Manifestement Macron est un homme comblé. Il a enfin une scène, et quelle scène, pour jouer son propre rôle, tel qu'il se voit et se pense, subjugué et dupe de lui-même. Sarkozy, pourtant talentueux, n’était qu’un amateur dilettante. En une semaine, G20 à Hambourg, 14 juillet avec Trump, le Vel d'Hiv avec Netanyahou sans oublier Merkel le 13 juillet, lui ont permis de développer ses talents d'acteur enchaînant les rôles selon ses interlocuteurs, sous le masque d'un visage sans traits ni caractère porté par sa seule ambition de jouer des contradictions et des coudes pour se hisser en haut de l'affiche... Porté par son ambition à dominer les esprits, à servir les intérêts des capitalistes et une très haute idée de lui-même et de sa vertu...
La double provocation du Vel d'Hiv'
La commémoration de la rafle du Vél d'Hiv' était le point d'orgue d'une semaine passée à côtoyer les sommets du monde, l'Olympe du capitalisme. Les 16 et 17 juillet 1942, 13 152 juifs avaient été arrêtés à la demande des nazis et sur ordre du pouvoir français. Ils furent entassés plusieurs jours sur les gradins du Vélodrome d'hiver avant d'être emmenés dans des camps du Loiret. Là, 3 000 enfants en bas âge furent brutalement séparés de leurs parents, déportés les premiers vers Auschwitz. Moins d'une centaine de ces raflés – et aucun enfant – ont survécu.

__EXTRAIT DES DONNÉES__
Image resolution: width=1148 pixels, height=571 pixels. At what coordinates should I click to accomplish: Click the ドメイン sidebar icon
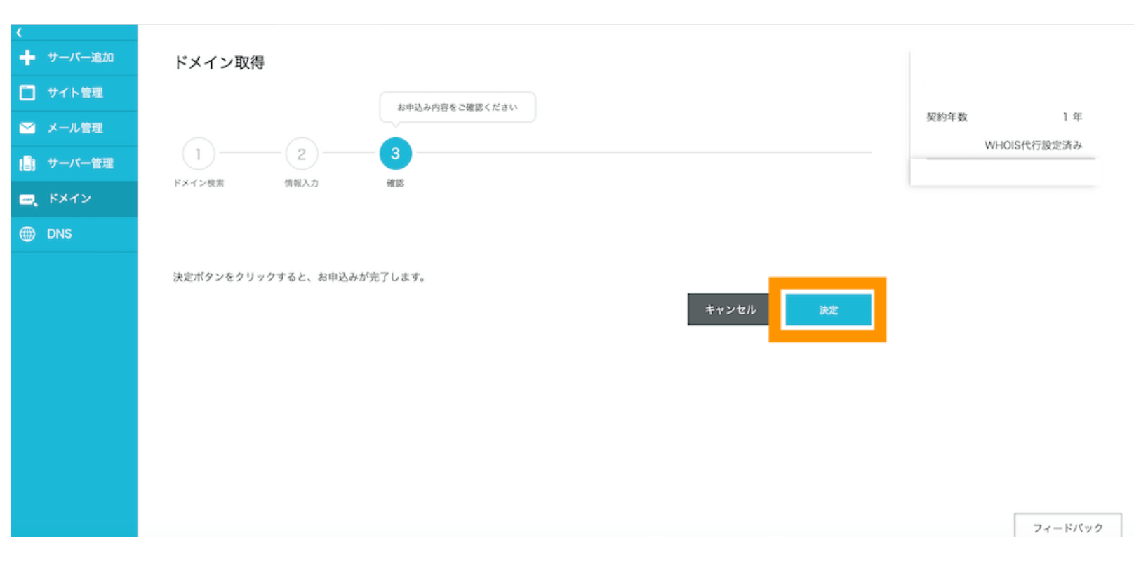pos(28,199)
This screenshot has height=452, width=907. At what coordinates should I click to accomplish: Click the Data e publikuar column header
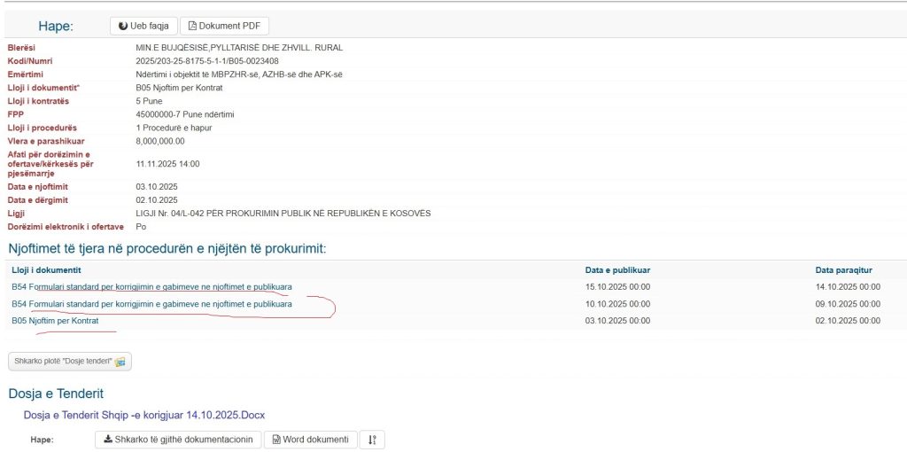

__TÂCHES À RÉALISER__
**A)** Recopiez fidèlement le passage de l'article qui commence par « La double provocation » et se termine par « enfant – ont survécu. ».
**B)** Pour chacune des affirmations suivantes, indiquez par oui ou par non si elle est conforme à l'article, et citez mot pour mot les termes de l'article qui le justifient. (i) La rafle du Vel d'Hiv a eu lieu les 16 et 17 juillet 1942. (ii) Depuis le Vélodrome d'hiver, les personnes arrêtées ont été conduites directement à Auschwitz. (iii) Plusieurs enfants raflés ont survécu.

__RÉPONSES AUX TÂCHES__
**A)**
La double provocation du Vel d'Hiv'
La commémoration de la rafle du Vél d'Hiv' était le point d'orgue d'une semaine passée à côtoyer les sommets du monde, l'Olympe du capitalisme. Les 16 et 17 juillet 1942, 13 152 juifs avaient été arrêtés à la demande des nazis et sur ordre du pouvoir français. Ils furent entassés plusieurs jours sur les gradins du Vélodrome d'hiver avant d'être emmenés dans des camps du Loiret. Là, 3 000 enfants en bas âge furent brutalement séparés de leurs parents, déportés les premiers vers Auschwitz. Moins d'une centaine de ces raflés – et aucun enfant – ont survécu.

**B)**
(i) Oui : « Les 16 et 17 juillet 1942, 13 152 juifs avaient été arrêtés ».
(ii) Non : « avant d'être emmenés dans des camps du Loiret ».
(iii) Non : « Moins d'une centaine de ces raflés – et aucun enfant – ont survécu ».